Reporter's Notebook

Tuesday, November 21, 2006

School Bus Tragedy

I've been asked to blog about the deadly school bus accident on Monday. I'm not sure what I can say about the event. I was not directly involved like our other reporters. Brad and I were acually at the Marshall County Courthouse. We were there because a recount was being done on the county commission chairmans race.

Brad had just left to go get video of Albertville's mayor, back on the job from an illness. I was still at the courthouse when my cell phone rang. Our news operations manager Keith Lowhorne was on the other end talking a mile a minute. He was saying, "as soon as you guys get here, I need you to go to Drake Avenue. That's where the technology center is." Well, I had no idea what he was talking about. Actually, I thought he had called the wrong number. Turns out he thought someone else had already called me. So he fills me in on what's going on.

I call Brad and tell him to come back. We jump in our vehicle and off to Huntsville we go. We go straight to the Tech Center. I went inside and tried to get some info from the principal. He was very helpful. I went back outside and called in a live report. Brad and I then went back in the school and got an interview with the principal.

Off to the station we go. Brad dumps the interview down to tape and gets it back to the control room. I get set up in front of the newsroom camera. Lisa and Jerry toss to me and talk about the interview and we air it.

So, after that, it was a quick slice of pizza. Down the street Brad, Ellis and I go to the scene. We were told there would be a news conference there. We get there and are told, no, it's at the hospital. So off to the hospital we go. Skylink (the satellite truck) isn't far behind. I grab a bag full of stuff out of Skylink and up a flight of stairs I go. Other 19ers are there too, running around, trying to get things set so we can carry this news conference live. Amber Stuart is already there. She will be the live reporter for the news conference. But she doesn't have anyone to run the live camera. Her photographer, Dion Hose, needs to record the news conference. So, I became photographer Carson Clark and ran camera for more than an hour.

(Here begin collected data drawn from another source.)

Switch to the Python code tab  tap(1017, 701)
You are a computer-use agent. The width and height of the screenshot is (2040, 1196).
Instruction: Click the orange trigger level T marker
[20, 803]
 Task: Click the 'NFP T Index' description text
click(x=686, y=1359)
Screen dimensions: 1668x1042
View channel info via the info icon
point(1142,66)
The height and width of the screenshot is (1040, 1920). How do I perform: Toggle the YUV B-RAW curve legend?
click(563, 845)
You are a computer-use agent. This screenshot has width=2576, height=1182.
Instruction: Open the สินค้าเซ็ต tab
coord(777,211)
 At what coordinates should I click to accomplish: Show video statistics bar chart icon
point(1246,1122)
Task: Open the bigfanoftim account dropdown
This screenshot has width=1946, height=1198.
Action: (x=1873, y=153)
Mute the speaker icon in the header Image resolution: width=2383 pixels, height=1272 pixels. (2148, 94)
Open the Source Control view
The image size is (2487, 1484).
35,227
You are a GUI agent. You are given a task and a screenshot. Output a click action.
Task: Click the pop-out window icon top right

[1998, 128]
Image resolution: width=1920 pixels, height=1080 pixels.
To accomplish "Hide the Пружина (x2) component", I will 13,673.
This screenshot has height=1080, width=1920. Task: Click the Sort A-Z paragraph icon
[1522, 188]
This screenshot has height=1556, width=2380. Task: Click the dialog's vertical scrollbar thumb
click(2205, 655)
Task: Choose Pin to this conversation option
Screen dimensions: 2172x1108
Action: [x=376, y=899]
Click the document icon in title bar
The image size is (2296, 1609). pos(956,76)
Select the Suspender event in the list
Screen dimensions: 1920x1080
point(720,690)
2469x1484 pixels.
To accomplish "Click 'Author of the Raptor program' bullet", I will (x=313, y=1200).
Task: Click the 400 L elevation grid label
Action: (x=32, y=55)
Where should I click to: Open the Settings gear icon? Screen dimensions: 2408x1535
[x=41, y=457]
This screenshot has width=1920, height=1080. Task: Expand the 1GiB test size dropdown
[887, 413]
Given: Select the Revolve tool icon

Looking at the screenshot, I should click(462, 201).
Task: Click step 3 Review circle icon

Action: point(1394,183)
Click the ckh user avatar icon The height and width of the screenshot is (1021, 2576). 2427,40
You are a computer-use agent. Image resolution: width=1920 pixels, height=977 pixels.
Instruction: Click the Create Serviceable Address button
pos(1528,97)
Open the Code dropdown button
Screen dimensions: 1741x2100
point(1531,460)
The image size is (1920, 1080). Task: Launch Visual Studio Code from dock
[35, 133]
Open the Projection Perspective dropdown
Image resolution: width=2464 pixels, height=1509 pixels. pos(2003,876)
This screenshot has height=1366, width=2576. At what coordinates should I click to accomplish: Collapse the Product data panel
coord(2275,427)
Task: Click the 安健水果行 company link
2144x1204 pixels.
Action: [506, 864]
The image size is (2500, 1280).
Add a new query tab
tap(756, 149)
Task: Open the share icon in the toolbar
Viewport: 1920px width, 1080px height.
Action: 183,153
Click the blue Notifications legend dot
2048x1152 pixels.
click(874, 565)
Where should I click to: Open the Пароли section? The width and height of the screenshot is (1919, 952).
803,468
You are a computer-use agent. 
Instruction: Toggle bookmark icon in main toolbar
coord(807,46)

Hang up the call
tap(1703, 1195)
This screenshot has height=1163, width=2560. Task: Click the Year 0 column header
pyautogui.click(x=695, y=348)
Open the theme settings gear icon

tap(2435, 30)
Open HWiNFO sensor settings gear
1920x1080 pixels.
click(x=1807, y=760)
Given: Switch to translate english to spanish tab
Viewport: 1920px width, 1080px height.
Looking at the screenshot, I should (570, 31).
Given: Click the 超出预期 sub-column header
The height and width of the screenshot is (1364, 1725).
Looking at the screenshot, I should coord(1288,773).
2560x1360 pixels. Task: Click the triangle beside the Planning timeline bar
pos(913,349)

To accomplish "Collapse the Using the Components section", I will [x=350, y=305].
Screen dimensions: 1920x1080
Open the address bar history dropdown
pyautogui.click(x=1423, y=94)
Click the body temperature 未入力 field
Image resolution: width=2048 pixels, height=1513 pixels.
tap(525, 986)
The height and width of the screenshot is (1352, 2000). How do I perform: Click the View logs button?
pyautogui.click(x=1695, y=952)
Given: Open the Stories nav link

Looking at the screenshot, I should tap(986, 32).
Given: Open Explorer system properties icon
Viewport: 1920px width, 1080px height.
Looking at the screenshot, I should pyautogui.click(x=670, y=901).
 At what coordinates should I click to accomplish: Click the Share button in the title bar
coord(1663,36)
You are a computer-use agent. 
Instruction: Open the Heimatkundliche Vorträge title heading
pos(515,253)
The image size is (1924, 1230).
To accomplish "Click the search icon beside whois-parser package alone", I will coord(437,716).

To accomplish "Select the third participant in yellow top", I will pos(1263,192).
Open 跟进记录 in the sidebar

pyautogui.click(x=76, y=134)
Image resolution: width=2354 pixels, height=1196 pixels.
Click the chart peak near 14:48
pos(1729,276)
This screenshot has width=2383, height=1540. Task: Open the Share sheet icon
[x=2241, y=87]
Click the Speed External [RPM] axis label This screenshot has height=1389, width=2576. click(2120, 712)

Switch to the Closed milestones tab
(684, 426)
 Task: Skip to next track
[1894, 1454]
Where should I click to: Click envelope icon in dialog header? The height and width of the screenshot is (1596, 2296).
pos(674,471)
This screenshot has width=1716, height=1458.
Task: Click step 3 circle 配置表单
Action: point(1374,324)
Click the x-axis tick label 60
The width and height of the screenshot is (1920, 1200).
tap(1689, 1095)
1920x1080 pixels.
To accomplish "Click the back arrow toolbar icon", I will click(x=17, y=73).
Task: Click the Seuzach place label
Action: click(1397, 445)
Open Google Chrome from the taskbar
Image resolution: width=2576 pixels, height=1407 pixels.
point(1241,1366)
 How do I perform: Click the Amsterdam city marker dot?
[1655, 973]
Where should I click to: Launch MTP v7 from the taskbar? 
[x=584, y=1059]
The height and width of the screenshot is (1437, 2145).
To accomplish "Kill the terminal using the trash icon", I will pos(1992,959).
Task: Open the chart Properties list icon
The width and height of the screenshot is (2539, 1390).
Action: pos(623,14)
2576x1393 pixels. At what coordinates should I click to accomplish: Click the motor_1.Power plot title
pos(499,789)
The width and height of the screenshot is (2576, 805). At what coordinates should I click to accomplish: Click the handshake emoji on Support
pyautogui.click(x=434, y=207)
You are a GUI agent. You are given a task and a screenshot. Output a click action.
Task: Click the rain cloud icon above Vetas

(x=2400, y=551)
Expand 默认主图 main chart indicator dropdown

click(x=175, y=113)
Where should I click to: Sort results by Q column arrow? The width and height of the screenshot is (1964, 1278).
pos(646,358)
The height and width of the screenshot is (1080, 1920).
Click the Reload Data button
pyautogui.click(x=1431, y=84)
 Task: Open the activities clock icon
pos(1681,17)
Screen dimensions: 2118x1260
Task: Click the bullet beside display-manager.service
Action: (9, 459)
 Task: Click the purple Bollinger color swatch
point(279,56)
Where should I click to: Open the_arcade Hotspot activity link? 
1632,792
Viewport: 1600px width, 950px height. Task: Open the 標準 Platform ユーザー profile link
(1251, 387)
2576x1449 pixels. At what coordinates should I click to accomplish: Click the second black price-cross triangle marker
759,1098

By the time we are through, Brad has left with Ellis for another story. I'm stranded at the hospital. Amber and Dion are staying put with one of our live vans. Dion goes to get his jeep, parked across the street for me to drive back to the station. While he is gone, a family member of one of the kids hurt comes out of the hospital. I grab Dions camera and shoot an interview with her with Amber. I finally get to go back to the station.

I get there and our news director Denise Vickers says, "I need you to write something up on your technology center stuff for the 5 and 6 shows." And she wants me to take the interviews Dion and Amber have gotten during the day and turn them into a short story for five and a more expanded version(called a package) for the 6. So I start working on that, logging interviews, writing and editing. I'm live in the 5 and the 6.

That's finally done. Then, Denise says "I've got a number for the mother of one of the kids killed in the crash. I want you to call them and see if they have a picture they wouldn't mind us using." She also asks me to see if they wouldn't mind talking to us.

I call and they say, sure come on by. Brad, (I had been reunited with him by then), and I head up the street from the station. We interview the mother, step father and cousin of Chrstine Collier. We get some dinner on the way back to the station. We put together a story for the 10pm and I go live during the 10. We also had to put together a shorter version for the morning news.

The day was finally done. Seems like a lot. But it was actually a lot less stressful than what many others at the station went through.